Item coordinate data
+===+

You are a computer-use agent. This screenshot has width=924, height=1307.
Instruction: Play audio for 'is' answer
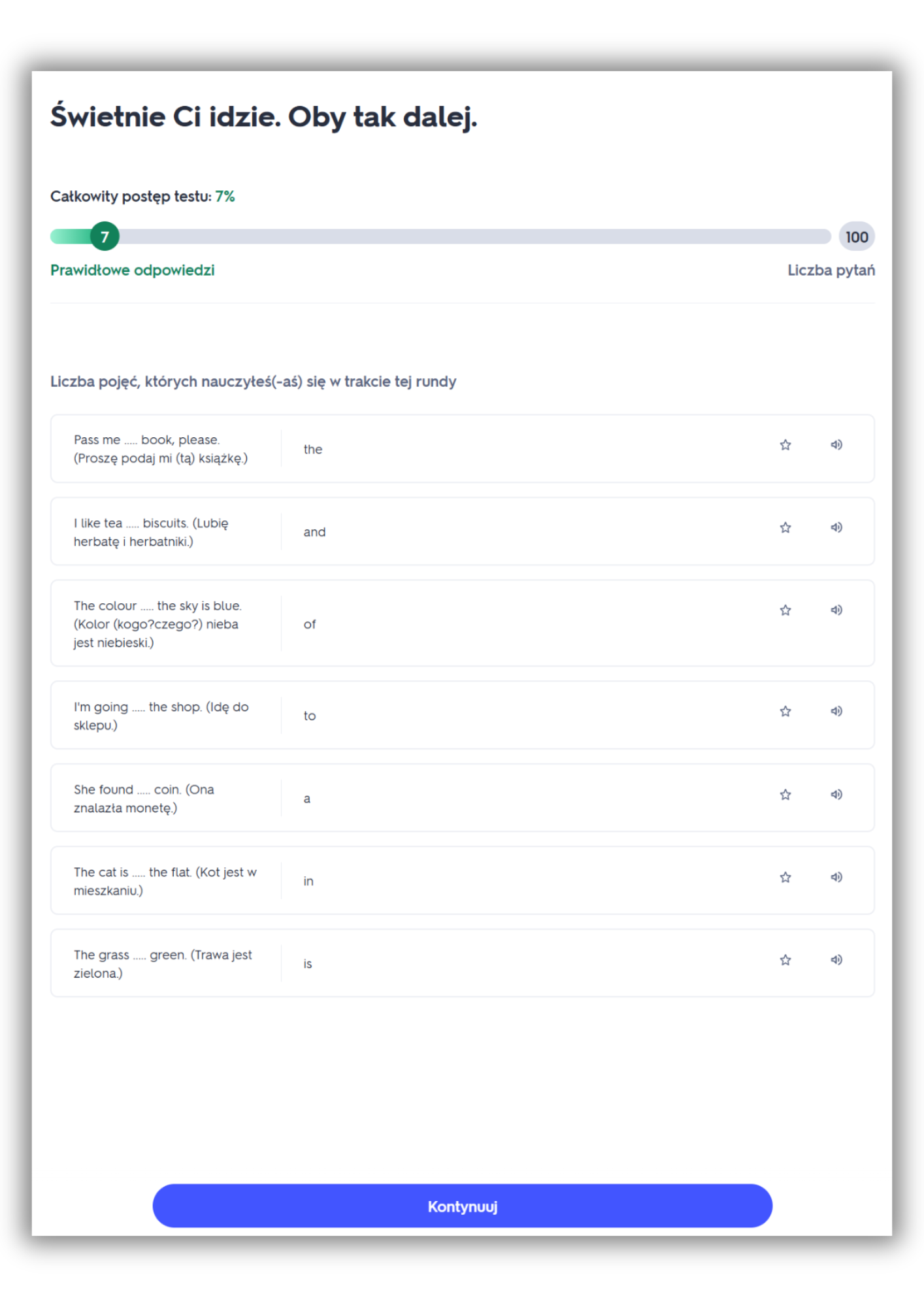[836, 960]
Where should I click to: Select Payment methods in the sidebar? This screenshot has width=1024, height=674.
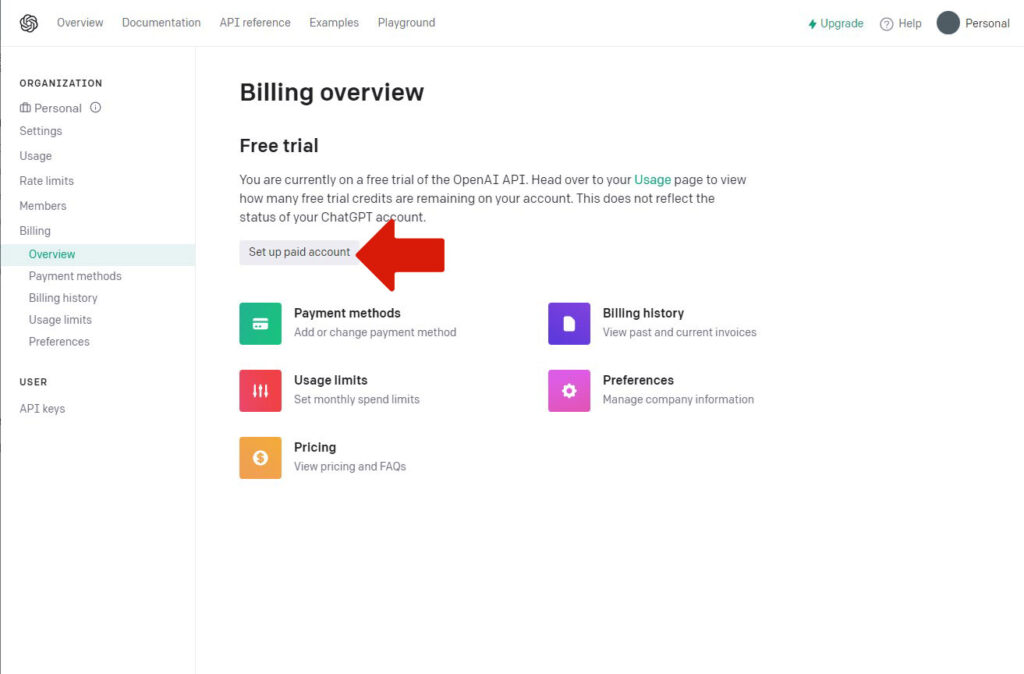[75, 276]
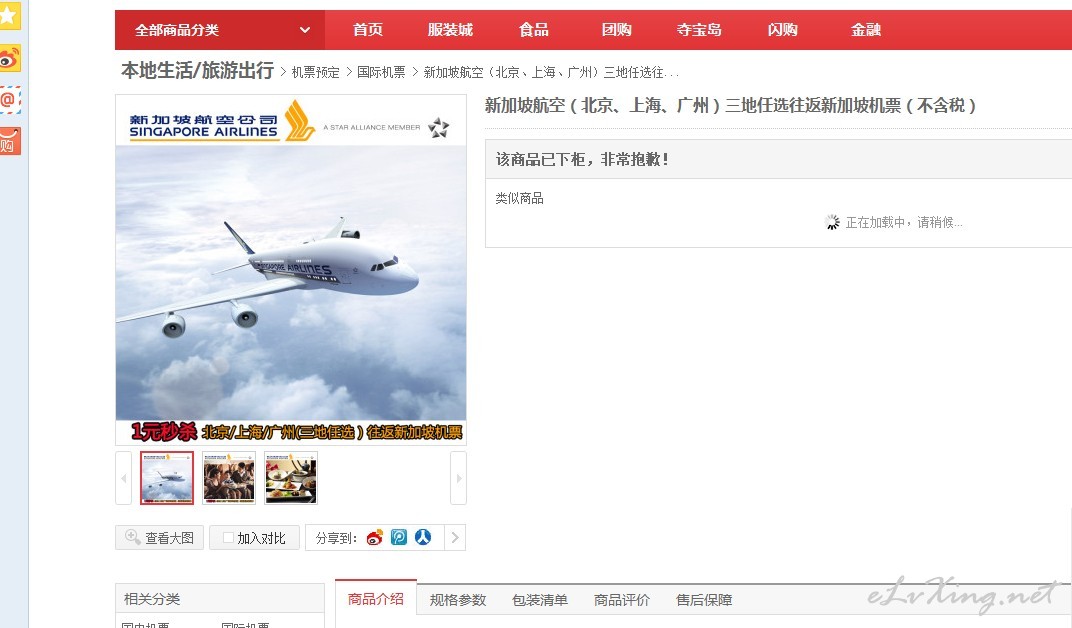
Task: Switch to the 商品评价 tab
Action: click(621, 600)
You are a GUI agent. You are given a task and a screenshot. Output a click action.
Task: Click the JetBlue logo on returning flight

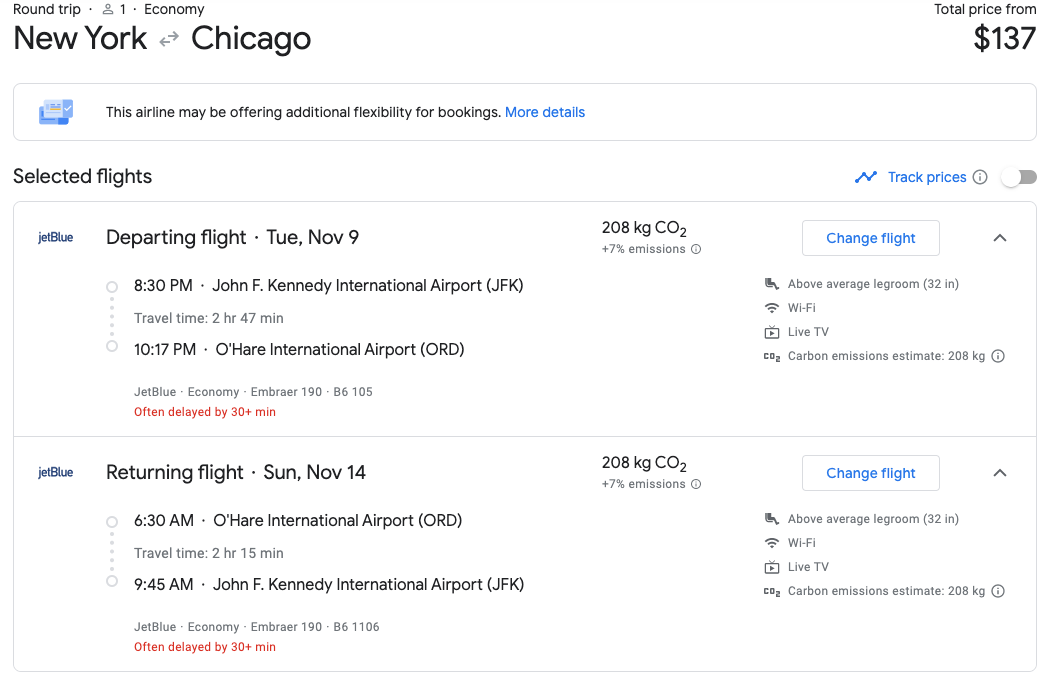click(x=56, y=473)
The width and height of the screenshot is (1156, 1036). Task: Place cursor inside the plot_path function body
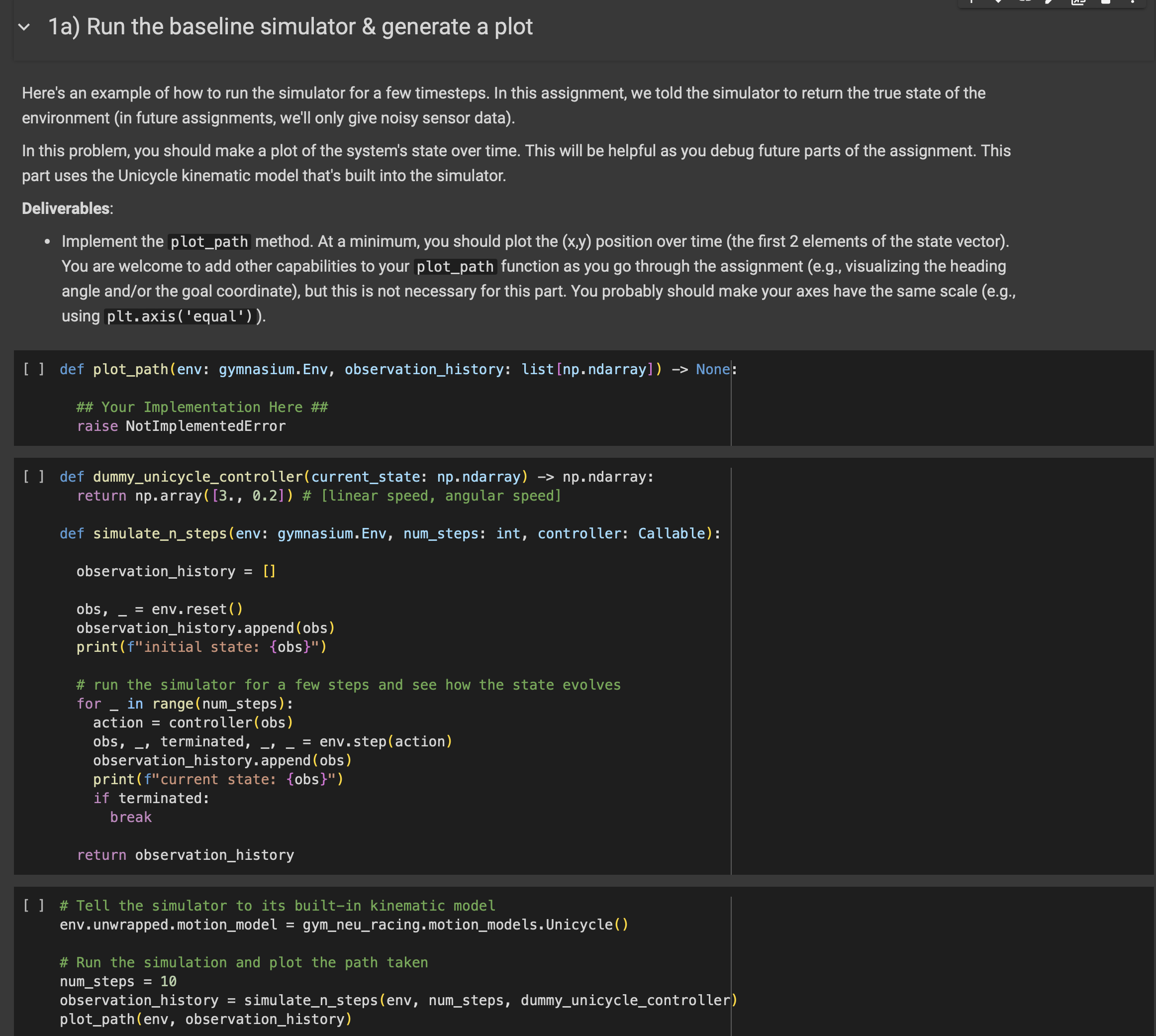[x=202, y=407]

+===+

## AIM
Rewrite the entries above as a numbered list, beginning at the line that contains "You are a GUI" and continuing through the final entry, with both ends included. Omit blank lines and leave the pictures out of your answer.

## RESPONSE
1. You are a GUI agent. You are given a task and a screenshot. Output a click action.
2. Task: Click the JetBlue logo on returning flight
3. click(x=56, y=473)
4. The width and height of the screenshot is (1156, 1036). Task: Place cursor inside the plot_path function body
5. [x=202, y=407]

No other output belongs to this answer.